▶ _Exercise aim_:
Pull from the compliance text the passage starting at "One thing is" and ending at "quarter after quarter—forever.", copied word for word.

## Begin Text

While there are many exciting ways a sustainable compliance strategy can open up business processes and data, experts caution that we're still in uncharted waters.

"Public companies have to do something they never did before," says Lee Dittmar, principal with Deloitte Consulting. "They now have to document, assess and test their internal control programs. Companies had internal controls, but not necessarily an internal control program. The reality is that we're all on a journey we have not taken before."

One thing is certain: A compliance audit requires unprecedented levels of business process documentation and data from across the enterprise. The knee-jerk reaction has been to pull in accountants to pore over these documents to double-check their accuracy. This is an onerous job that has to be repeated quarter after quarter—forever.

Why not put a well-managed effort in place that addresses data quality and integration efforts on an ongoing basis, building confidence in the data being produced from the enterprise? A comprehensive enterprise data warehouse allows organizations to store a mix of data for easier, faster and more accurate regulatory reporting.

"The kind of scrutiny that's been applied to the reporting end has not been applied to the frontend," Rajeev Rawat, president of BI Results, points out. "If you have clean data coming in and it's measured and appropriately processed, then you won't need armies of accountants to do the work at the backend."

While each law or regulation has its own set of requirements, an agile sustainable compliance program can "bake" enterprise data quality, accessibility and visibility initiatives into corporate processes.

## End Text
## Begin Dataset extract

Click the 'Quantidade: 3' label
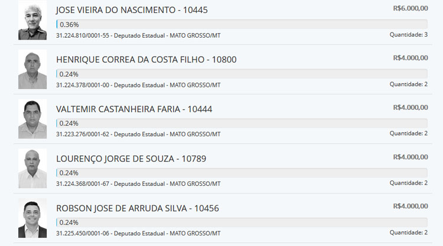coord(408,35)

## End Dataset extract

▶ _Full output_:
One thing is certain: A compliance audit requires unprecedented levels of business process documentation and data from across the enterprise. The knee-jerk reaction has been to pull in accountants to pore over these documents to double-check their accuracy. This is an onerous job that has to be repeated quarter after quarter—forever.